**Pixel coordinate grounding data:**
● ● ●

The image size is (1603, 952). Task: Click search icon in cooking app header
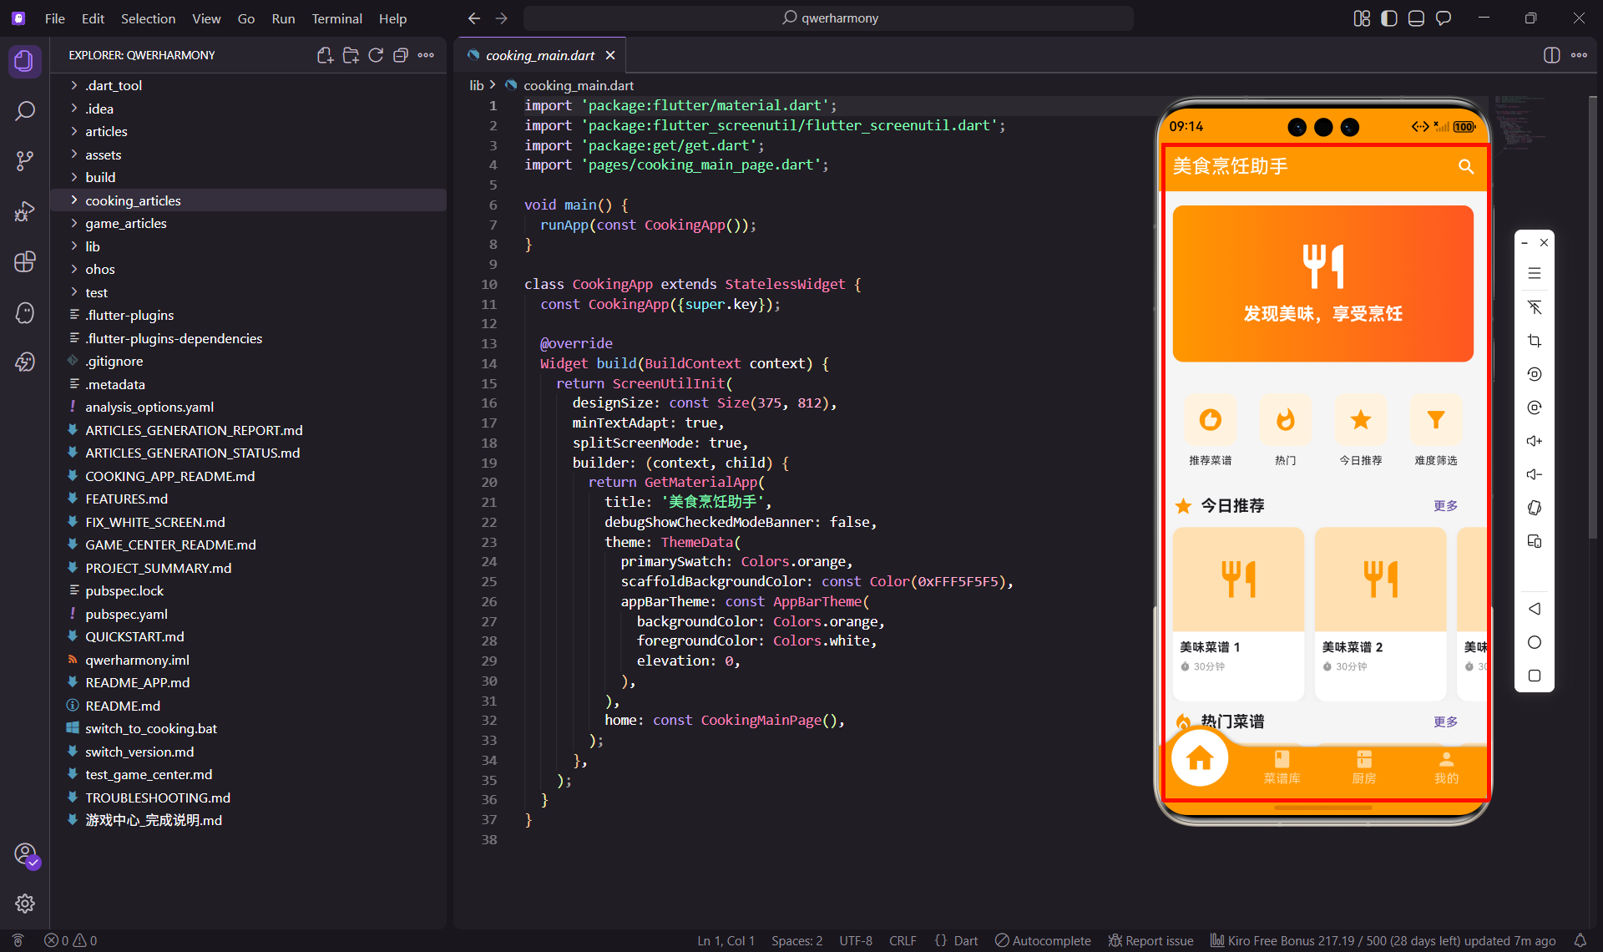pyautogui.click(x=1465, y=166)
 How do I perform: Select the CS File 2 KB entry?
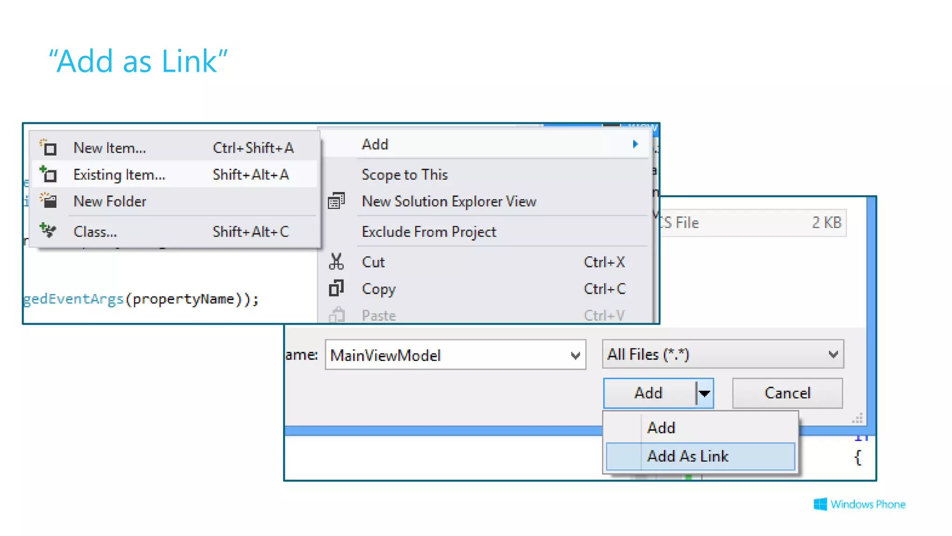[x=752, y=223]
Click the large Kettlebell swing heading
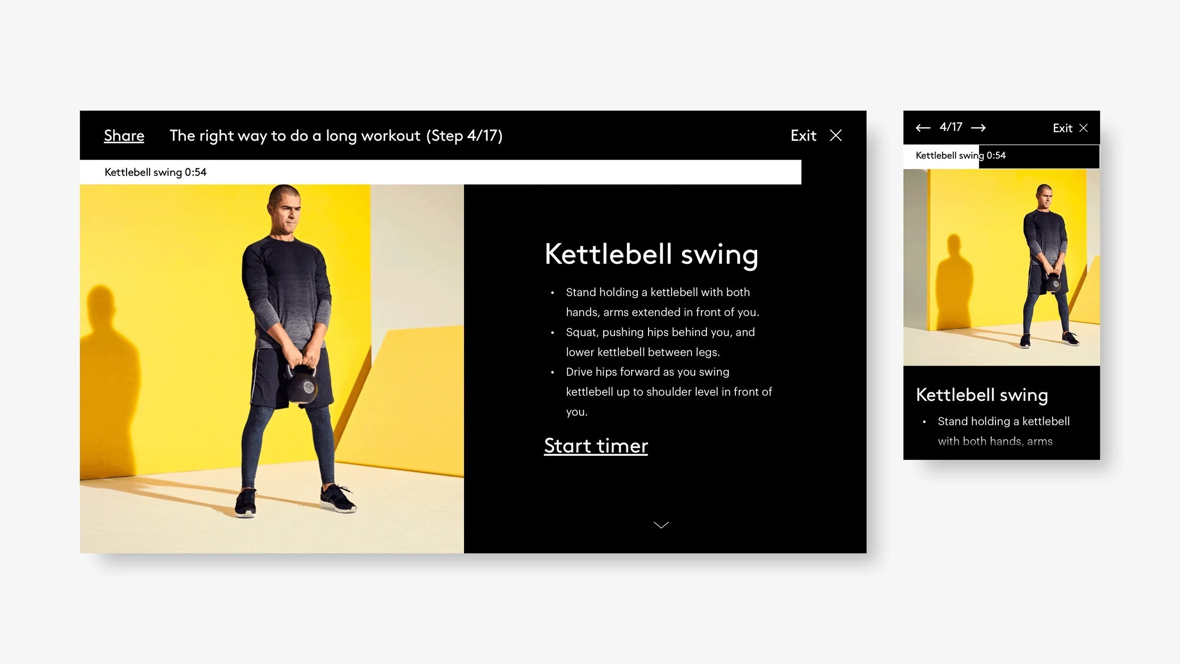The height and width of the screenshot is (664, 1180). coord(651,254)
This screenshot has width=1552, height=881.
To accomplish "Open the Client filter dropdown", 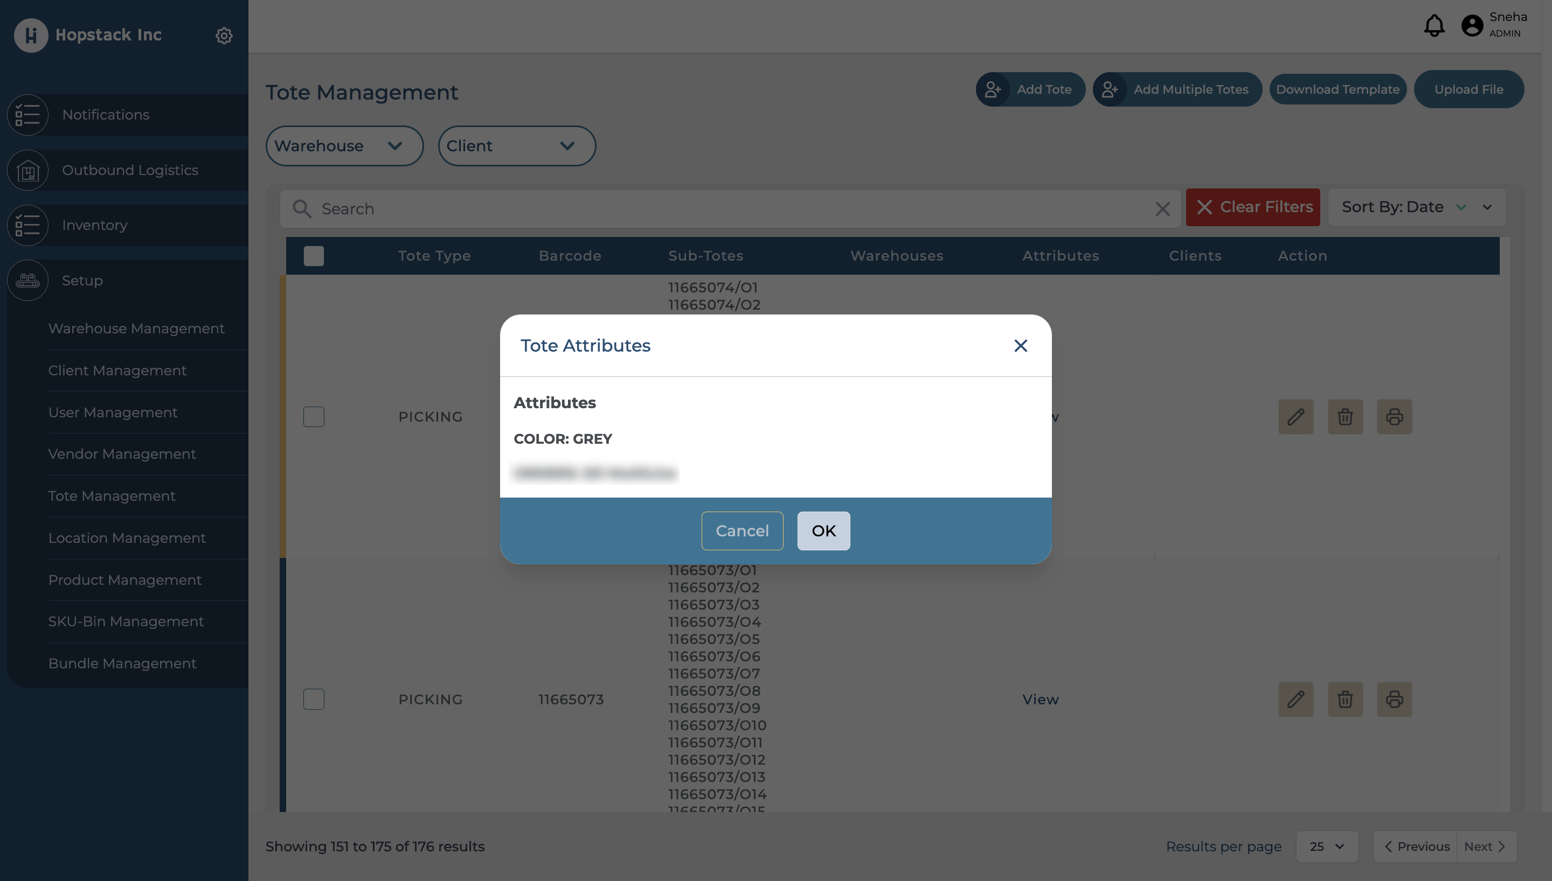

● ● ●

**Task instructions:**
Leave every picture out and retype exactly the lines of the records above from the one holding "This screenshot has width=1552, height=881." through the last, both ends included and nothing besides.

**Exercise output:**
This screenshot has width=1552, height=881.
To accomplish "Open the Client filter dropdown", 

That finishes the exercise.